Небезынтересный выпад. Что-то в нем есть. Отдаю в полной мере должное Изобел. Тем не менее я не ответил на него сразу, предпочел обдумать его на досуге. И перевел разговор на моего родственника Шолема. Описал ей, в чем его проблемы. Устроить бы ему интервью на Национальном общественном радио, представить его, как он того заслуживает (герой войны философ-таксист), вдруг он — чем черт не шутит — заставит публику заинтересоваться собой и, что куда существеннее, раскошелиться, хотя на этот счет она непредсказуема. Соболь с ходу отмела мое предложение. Сказала, что Шолем слушателям не по зубам. Стоит ему заявить, что Кант и Дарвин — наконец-то!

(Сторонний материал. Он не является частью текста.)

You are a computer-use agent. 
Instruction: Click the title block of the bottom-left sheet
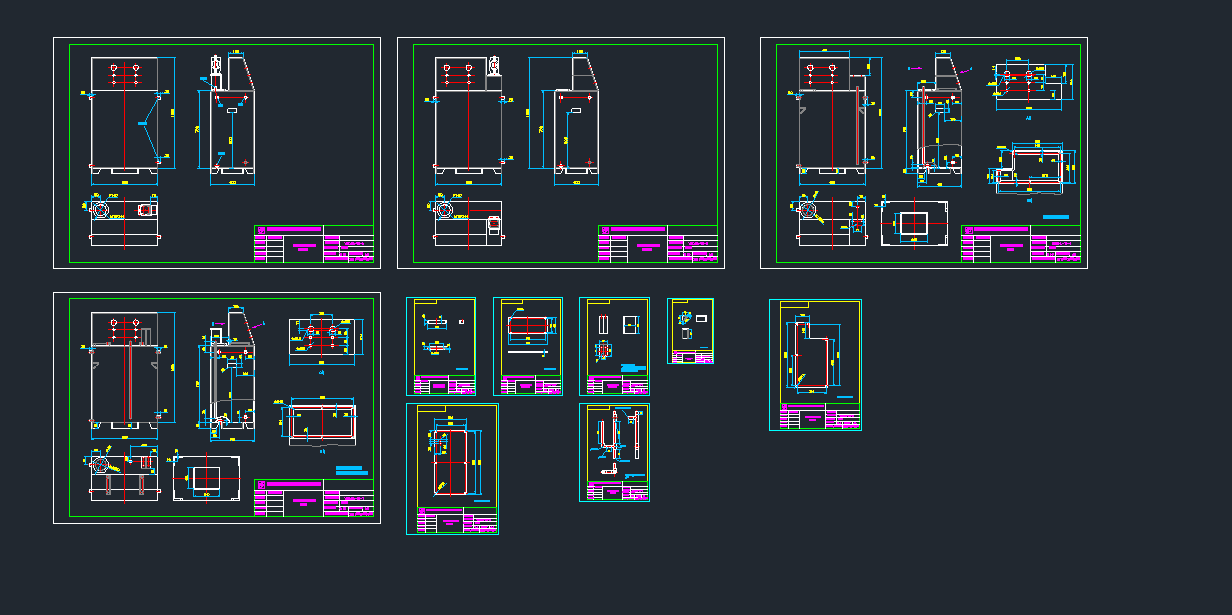[314, 497]
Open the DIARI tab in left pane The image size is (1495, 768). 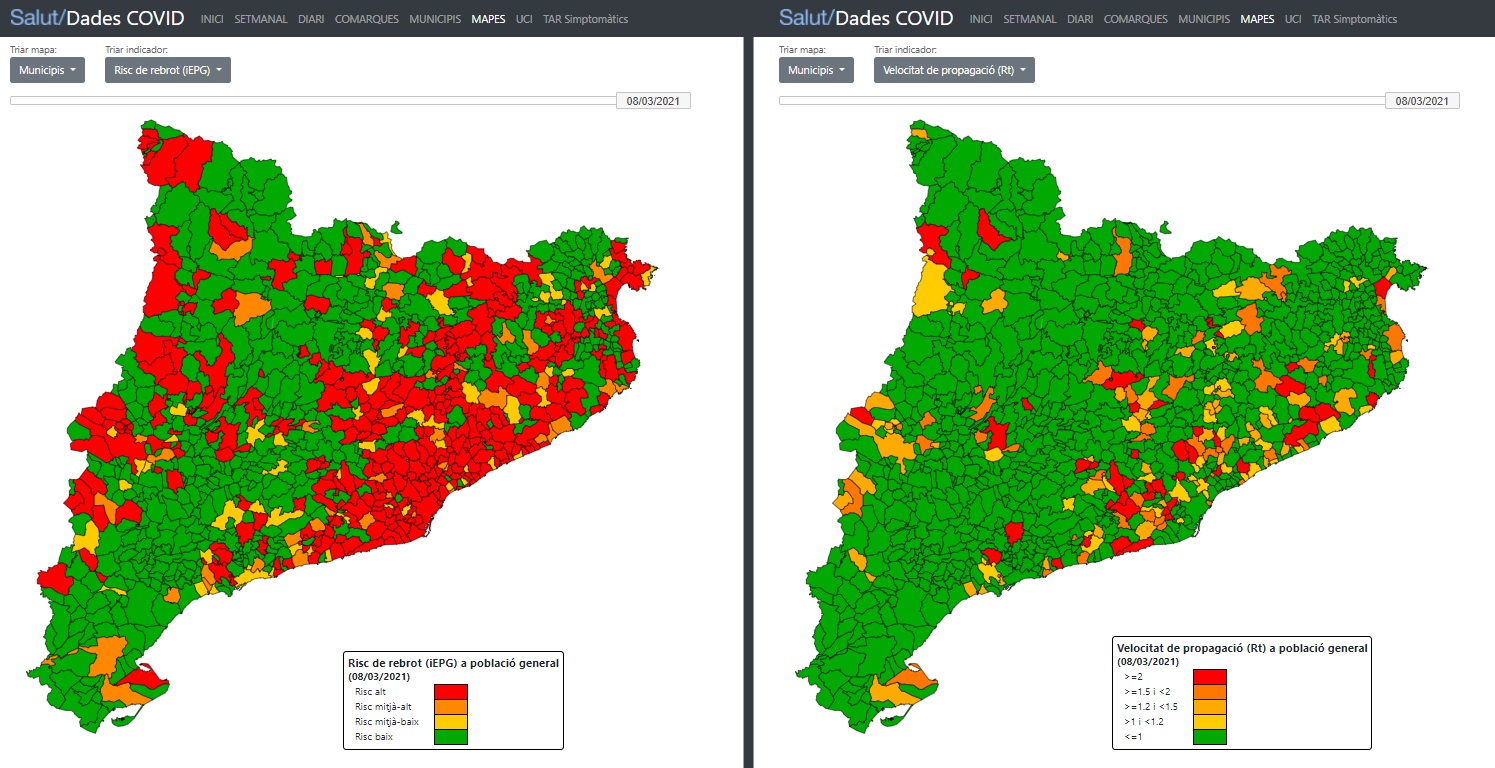pyautogui.click(x=310, y=19)
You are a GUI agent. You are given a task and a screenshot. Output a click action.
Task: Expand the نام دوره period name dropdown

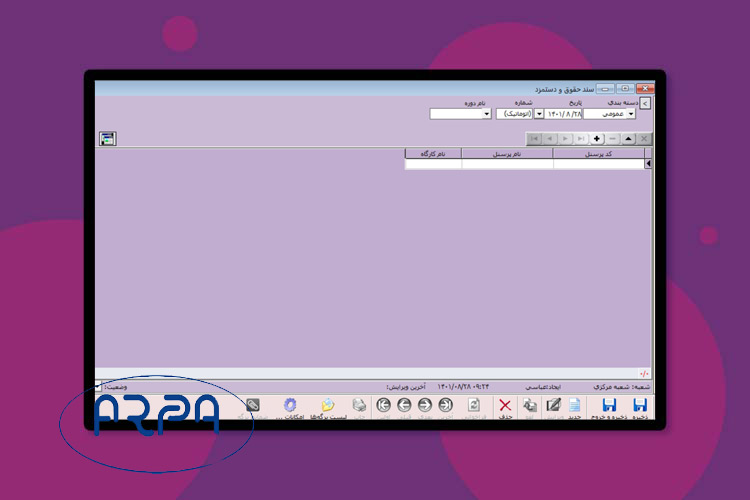click(x=487, y=114)
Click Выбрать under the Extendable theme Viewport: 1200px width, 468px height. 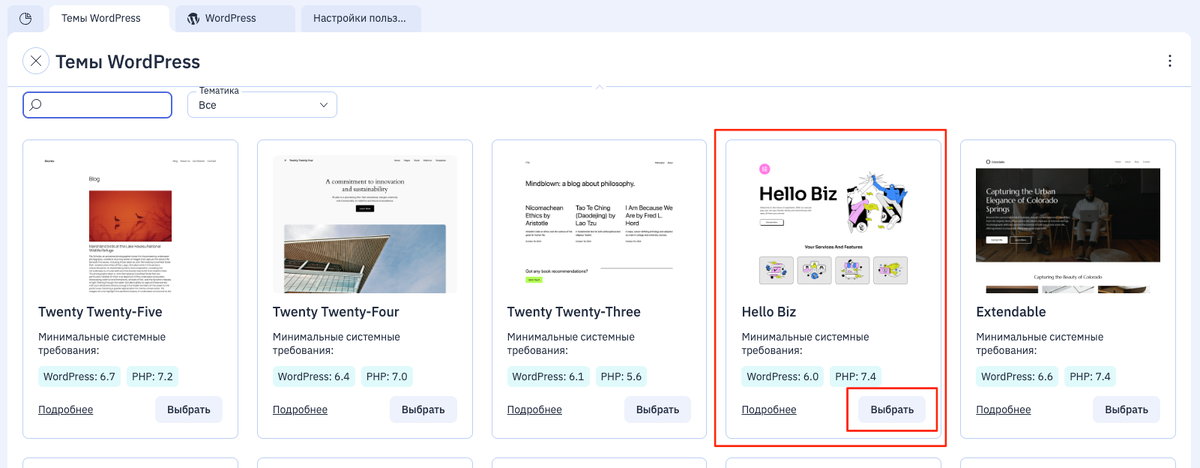[1126, 410]
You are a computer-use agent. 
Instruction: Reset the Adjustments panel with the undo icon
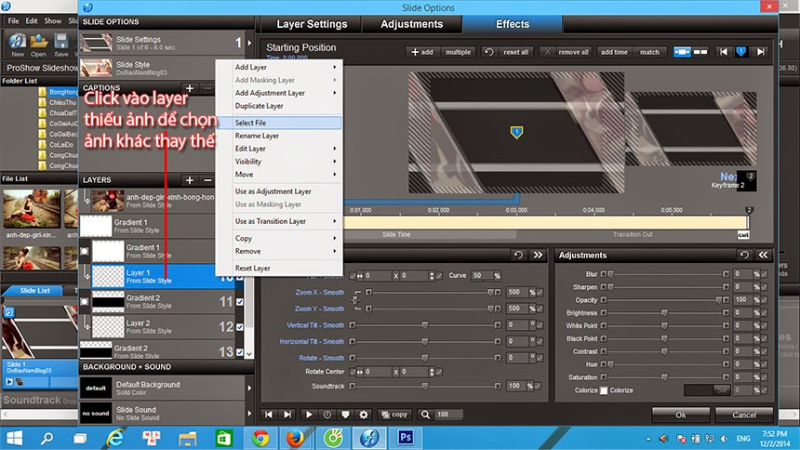point(742,255)
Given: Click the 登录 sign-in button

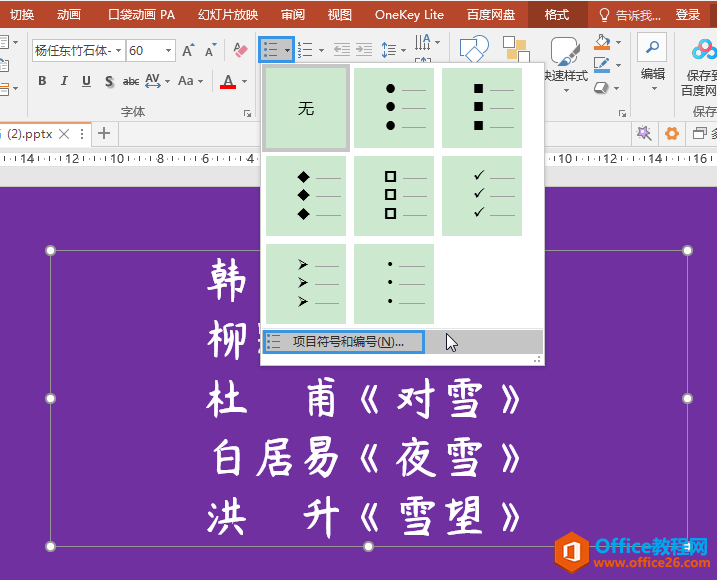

— обрели себе преемника в его лице, и слушатели скажут: «Больно он много о себе понимает, псих какой-то!» Она согласна, что чествование марнских таксистов — интересный человеческий материал, но торжества состоятся лишь в 84-м — их еще год ждать. И присовокупила, что ее программа не поощряет сбор пожертвований. Сказала:
— А ты уверен, что он и впрямь умирает? Какие у тебя доказательства, кроме его слов?
— Бессердечный вопрос, — сказал я.
— Вполне вероятно. Но у тебя всегда был дурацкий пунктик насчет родственников. Твоя семья вечно старалась остудить твой запал, вот ты и переключился на родственников. Я, бывало, думала, ты весь морг переворошишь, если тебе сказать, что ты там найдешь родственника. А ты себя спроси, кто из них станет тебя искать, много ли таких?
Я не сдержал улыбки. Соболь всегда отличало сильное чувство смешного.
И вот что еще она сказала:
— Во времена, когда нуклеарная семья распадается, почему столько шума из-за родственников по боковой линии?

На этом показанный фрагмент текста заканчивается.